Look for a sensorless vector drive since you are planning to use it for speed control.  

 I like the Teco N3 and  Teco CV7300 drives.   I would NOT buy a Teco FM50 for this application (not sensorless vector)

I'm not a big fan of the Hyuang Drives from Ebay, if that's all you can afford they are ok but they are value engineered (read cheaped out). 

I have purchased from both of these places:

http://dealerselectric.com/

http://www.factorymation.com/

I addition to the drive itself you will need external switches and a potentiometer (variable resistor) and an enclosure for them.


----------



## mksj (Jun 9, 2016)

I will second what Rich outlined, Teco N3, Automation Direct GS3, Hitachi WJ200 are solid VFDs and a decent cost/performance with proven durability. They also have programing to prevent restart if there is a power loss. I would avoid VFDs shipped from China, if DOA or a warranty issue you do not have much recourse, and no tech support. There has also been an issue with some of the Hyuang VFDs missing there braking circuitry. The Teco's are ok, their current basic model is the L510 series, but I think the other VFDs mentioned above will give you better performance and more features that would benefit a lathe installation, the price difference is nominal. 

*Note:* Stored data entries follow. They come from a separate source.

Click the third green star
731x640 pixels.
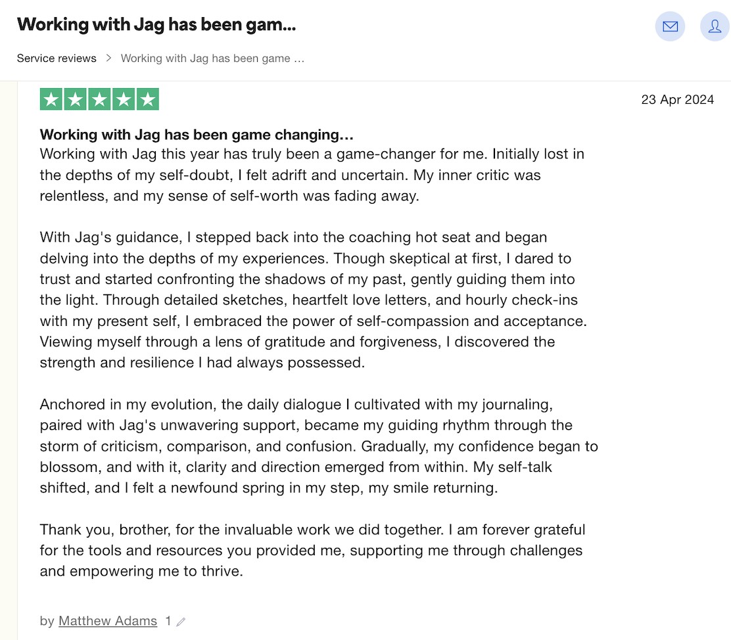(99, 99)
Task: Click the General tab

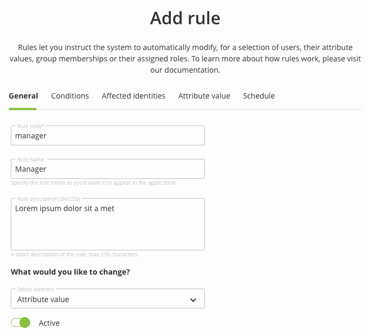Action: pos(23,96)
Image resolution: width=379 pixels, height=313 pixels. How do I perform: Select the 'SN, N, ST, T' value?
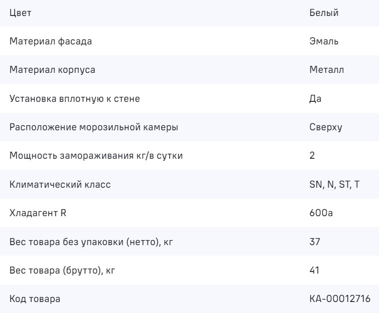tap(334, 185)
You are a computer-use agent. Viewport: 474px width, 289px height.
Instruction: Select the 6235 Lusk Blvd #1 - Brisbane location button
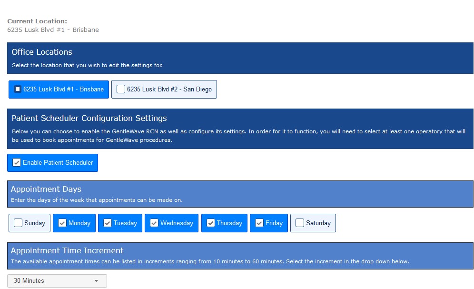pyautogui.click(x=59, y=89)
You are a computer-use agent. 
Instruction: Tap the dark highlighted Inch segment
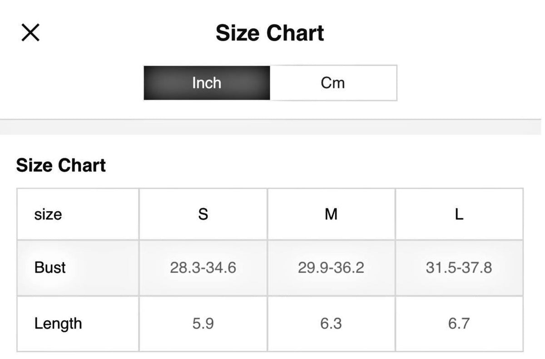[x=207, y=83]
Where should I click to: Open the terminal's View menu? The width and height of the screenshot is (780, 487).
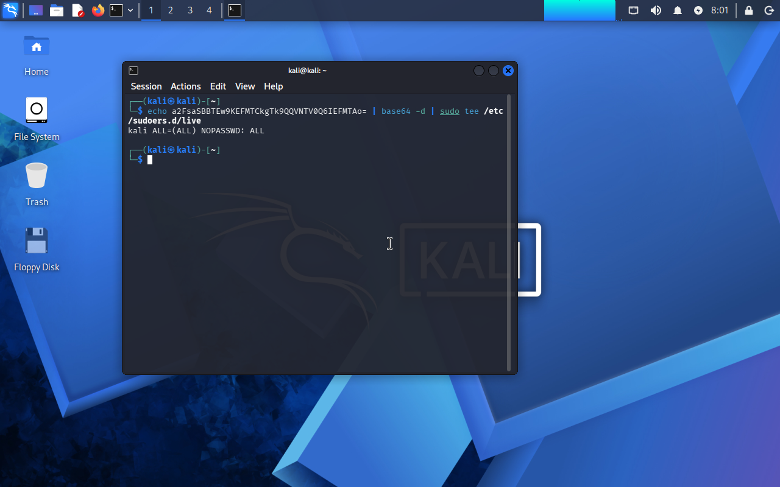pos(245,86)
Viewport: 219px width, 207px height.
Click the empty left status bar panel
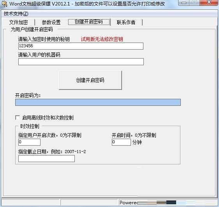pos(31,202)
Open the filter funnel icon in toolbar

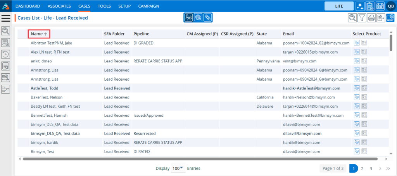(x=362, y=17)
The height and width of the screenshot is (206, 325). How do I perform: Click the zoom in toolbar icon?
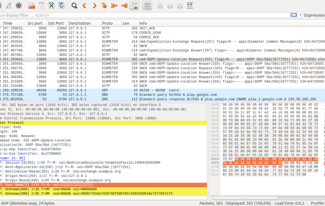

A good inverter rated motor is also worth considering, you can over speed them to about 120Hz and maintain full Hp, you need to change your belt ratios. Most standard 3 phase motors are easily rated to 1.5X their base speed (so 90Hz), you want a motor that has a constant torque ratio of something like 10:1 or better. The Baldor IDNM358IT 1Hp inverter motor is a good choice, they come up on eBay, I use their 2 Hp version, but also the Marathon BlackMax and BlueMax series motors work well if you can get a good deal on pricing. All these motors are TENV, so there is no issues with low/high speed cooling, usual 3 phase motors are TEFC and there can be some cooling issues if run too slow or fast for long periods.


----------



## kd4gij (Jun 9, 2016)

If you need the motor and drive check here. I found this site when I was looking.
http://dealerselectric.com/motor-drive-packages.asp


----------



## Str8jacket (Jun 9, 2016)

If you are worried about cooling but want to get a bit more out of your old motor a $20 axial fan (single phase) similar to a computer fan but a bit bigger installed onto / into the fan shroud does a nice job and is really all a TEBC motor is. I removed the mechanic plastic fan and had room to fit it inside the on my lathe. Ensure IP rating is suitable.


----------



## dbassing (Jun 11, 2016)

Thanks all for the great suggestions. I am in the midst of some research and learning about 3 phase motors and Variable Frequency drives. I'll post more when I have more to offer. I'm sure I'll have some questions along the way.

Thanks again,
David


----------